● Task instructions: Write out each line of the entries exactly, starting at the first and finishing with the line that contains "This screenshot has height=799, width=526.".

● Source material:
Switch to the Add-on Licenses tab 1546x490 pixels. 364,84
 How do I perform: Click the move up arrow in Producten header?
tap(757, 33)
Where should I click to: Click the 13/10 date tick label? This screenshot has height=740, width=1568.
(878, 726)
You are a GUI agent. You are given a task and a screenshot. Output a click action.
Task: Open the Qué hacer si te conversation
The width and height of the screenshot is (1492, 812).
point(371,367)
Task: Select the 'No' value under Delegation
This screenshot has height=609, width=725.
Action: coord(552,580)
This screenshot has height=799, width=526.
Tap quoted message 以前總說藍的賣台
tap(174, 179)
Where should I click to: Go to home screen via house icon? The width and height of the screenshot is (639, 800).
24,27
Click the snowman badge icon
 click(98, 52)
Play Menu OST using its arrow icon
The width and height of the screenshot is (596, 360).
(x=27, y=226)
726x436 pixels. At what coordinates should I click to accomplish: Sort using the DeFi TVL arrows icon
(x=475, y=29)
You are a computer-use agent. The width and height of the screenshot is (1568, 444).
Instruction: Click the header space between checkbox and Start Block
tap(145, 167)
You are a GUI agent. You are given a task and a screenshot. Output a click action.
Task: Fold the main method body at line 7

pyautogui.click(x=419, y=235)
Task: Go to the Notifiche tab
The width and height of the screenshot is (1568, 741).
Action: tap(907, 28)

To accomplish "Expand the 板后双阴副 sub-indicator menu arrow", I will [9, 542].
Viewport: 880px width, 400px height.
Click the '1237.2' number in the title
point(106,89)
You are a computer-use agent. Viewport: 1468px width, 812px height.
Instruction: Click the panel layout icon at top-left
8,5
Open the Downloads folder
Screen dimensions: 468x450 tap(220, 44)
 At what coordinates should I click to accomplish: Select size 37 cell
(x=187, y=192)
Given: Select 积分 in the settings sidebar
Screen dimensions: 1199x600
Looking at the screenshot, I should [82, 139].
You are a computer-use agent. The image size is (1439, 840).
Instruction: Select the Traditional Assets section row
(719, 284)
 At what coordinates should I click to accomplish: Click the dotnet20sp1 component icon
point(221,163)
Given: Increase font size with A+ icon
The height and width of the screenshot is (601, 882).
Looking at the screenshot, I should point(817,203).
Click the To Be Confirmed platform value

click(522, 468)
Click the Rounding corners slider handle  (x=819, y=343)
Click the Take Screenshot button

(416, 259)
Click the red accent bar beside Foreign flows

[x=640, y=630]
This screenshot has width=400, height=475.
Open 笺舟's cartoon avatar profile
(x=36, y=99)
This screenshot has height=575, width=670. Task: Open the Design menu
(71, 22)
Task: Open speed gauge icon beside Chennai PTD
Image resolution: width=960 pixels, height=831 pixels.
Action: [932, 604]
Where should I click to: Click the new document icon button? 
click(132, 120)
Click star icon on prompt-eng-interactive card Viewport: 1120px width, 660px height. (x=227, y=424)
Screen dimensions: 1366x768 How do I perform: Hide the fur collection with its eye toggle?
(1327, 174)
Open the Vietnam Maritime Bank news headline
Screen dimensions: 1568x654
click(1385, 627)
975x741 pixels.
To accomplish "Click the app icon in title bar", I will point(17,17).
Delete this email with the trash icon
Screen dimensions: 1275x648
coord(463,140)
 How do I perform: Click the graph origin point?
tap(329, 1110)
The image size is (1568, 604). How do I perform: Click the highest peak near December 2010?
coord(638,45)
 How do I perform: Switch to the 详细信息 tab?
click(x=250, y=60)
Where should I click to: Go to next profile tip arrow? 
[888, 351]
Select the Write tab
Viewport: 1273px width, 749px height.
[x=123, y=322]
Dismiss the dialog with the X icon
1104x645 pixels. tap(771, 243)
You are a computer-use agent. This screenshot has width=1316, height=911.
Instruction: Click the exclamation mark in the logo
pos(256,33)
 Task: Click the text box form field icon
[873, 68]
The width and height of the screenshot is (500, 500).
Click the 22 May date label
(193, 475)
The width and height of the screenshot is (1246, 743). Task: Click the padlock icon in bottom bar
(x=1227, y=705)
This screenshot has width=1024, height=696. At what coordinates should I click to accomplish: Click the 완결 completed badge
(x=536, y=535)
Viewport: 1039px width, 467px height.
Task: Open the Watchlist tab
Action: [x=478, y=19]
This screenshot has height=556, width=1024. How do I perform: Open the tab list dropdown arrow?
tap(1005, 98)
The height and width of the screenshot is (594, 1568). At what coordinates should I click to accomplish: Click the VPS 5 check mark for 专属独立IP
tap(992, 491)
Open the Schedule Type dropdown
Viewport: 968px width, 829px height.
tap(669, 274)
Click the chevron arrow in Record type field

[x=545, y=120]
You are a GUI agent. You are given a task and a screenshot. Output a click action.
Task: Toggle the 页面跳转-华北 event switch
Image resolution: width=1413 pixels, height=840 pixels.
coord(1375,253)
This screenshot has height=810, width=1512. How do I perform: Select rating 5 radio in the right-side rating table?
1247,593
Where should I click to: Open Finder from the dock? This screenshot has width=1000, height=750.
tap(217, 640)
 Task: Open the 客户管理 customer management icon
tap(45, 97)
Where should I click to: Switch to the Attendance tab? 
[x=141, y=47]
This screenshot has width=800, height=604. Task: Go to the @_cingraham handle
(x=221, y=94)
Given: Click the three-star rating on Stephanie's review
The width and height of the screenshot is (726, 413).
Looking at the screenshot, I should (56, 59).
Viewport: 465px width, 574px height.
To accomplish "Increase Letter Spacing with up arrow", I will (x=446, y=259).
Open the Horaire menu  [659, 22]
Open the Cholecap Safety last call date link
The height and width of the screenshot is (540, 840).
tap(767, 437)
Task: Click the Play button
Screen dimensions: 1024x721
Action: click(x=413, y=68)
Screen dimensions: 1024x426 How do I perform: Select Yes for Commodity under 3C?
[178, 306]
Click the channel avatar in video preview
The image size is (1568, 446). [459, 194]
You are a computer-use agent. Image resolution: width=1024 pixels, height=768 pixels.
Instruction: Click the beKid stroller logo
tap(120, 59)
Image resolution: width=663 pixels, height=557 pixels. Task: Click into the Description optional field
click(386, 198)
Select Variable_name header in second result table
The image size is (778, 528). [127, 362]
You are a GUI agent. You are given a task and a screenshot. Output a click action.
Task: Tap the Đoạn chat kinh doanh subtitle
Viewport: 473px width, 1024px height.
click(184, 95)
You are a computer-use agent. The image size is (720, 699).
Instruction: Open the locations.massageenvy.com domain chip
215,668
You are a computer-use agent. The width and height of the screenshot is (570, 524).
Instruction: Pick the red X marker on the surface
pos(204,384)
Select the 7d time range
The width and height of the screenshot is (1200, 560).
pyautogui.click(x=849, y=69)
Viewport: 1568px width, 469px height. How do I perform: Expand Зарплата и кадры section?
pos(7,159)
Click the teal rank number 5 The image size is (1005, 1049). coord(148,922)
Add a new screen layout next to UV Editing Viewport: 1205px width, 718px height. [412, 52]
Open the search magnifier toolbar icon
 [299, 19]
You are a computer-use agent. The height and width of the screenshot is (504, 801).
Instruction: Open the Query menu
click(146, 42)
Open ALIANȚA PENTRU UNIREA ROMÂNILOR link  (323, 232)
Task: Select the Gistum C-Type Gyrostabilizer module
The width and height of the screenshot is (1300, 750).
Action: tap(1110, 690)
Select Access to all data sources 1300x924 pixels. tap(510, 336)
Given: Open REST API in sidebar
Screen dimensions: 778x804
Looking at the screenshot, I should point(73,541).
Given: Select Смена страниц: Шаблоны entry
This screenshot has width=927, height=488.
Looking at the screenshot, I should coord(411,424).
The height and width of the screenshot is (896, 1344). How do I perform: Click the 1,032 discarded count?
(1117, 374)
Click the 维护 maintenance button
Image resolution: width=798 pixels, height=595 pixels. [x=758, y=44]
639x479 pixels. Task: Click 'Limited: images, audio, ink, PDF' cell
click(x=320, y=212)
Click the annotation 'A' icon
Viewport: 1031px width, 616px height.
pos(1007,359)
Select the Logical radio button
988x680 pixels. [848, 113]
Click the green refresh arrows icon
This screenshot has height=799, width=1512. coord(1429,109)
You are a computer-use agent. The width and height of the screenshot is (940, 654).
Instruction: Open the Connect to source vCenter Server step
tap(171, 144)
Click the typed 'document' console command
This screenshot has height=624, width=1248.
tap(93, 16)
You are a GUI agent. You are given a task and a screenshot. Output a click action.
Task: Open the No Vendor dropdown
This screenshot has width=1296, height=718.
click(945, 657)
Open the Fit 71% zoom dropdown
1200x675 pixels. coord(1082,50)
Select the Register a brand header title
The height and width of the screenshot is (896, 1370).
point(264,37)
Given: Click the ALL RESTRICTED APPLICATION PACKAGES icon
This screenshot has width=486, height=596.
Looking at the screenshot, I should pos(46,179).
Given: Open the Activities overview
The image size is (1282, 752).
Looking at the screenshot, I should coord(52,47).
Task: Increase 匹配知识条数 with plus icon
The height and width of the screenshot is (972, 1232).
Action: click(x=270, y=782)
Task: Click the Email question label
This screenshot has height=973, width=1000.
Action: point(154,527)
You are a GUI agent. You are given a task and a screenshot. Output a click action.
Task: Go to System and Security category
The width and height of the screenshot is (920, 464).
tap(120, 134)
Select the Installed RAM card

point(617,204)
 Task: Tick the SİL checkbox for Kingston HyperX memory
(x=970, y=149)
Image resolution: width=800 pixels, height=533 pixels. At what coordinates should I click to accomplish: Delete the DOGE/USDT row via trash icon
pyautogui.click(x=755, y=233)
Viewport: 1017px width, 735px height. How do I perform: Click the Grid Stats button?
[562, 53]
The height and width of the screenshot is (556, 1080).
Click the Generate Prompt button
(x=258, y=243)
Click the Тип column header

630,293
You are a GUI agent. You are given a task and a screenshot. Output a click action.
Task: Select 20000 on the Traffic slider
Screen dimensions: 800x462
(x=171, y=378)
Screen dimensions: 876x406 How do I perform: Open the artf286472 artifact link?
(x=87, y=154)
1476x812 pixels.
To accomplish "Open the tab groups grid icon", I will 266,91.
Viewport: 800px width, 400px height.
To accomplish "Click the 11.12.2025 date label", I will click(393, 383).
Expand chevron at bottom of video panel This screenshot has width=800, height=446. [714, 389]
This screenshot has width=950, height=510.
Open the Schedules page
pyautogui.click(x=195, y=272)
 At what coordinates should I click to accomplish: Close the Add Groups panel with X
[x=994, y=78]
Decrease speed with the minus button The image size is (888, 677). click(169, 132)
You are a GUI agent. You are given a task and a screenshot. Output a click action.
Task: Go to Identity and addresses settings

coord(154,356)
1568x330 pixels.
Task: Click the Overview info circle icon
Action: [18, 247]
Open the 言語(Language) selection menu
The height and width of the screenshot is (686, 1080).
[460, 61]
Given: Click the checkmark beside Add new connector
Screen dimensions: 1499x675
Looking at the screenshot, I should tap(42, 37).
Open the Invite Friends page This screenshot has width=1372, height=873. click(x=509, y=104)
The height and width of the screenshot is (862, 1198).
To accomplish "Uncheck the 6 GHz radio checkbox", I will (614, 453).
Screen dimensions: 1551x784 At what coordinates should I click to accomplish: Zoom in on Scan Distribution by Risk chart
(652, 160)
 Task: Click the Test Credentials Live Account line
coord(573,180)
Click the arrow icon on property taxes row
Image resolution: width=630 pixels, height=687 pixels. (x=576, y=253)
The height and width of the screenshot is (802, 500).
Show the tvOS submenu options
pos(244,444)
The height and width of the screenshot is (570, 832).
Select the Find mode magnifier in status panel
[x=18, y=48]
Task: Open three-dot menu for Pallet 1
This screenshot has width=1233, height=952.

● Answer to the exercise:
Switch to the Add-on Licenses tab 1546x490 pixels. 364,84
 How do I perform: Click the move up arrow in Producten header?
tap(757, 33)
Where should I click to: Click the 13/10 date tick label? This screenshot has height=740, width=1568.
(878, 726)
You are a GUI agent. You are given a task and a screenshot. Output a click action.
Task: Open the Qué hacer si te conversation
The width and height of the screenshot is (1492, 812).
point(371,367)
Task: Select the 'No' value under Delegation
This screenshot has height=609, width=725.
Action: coord(552,580)
This screenshot has height=799, width=526.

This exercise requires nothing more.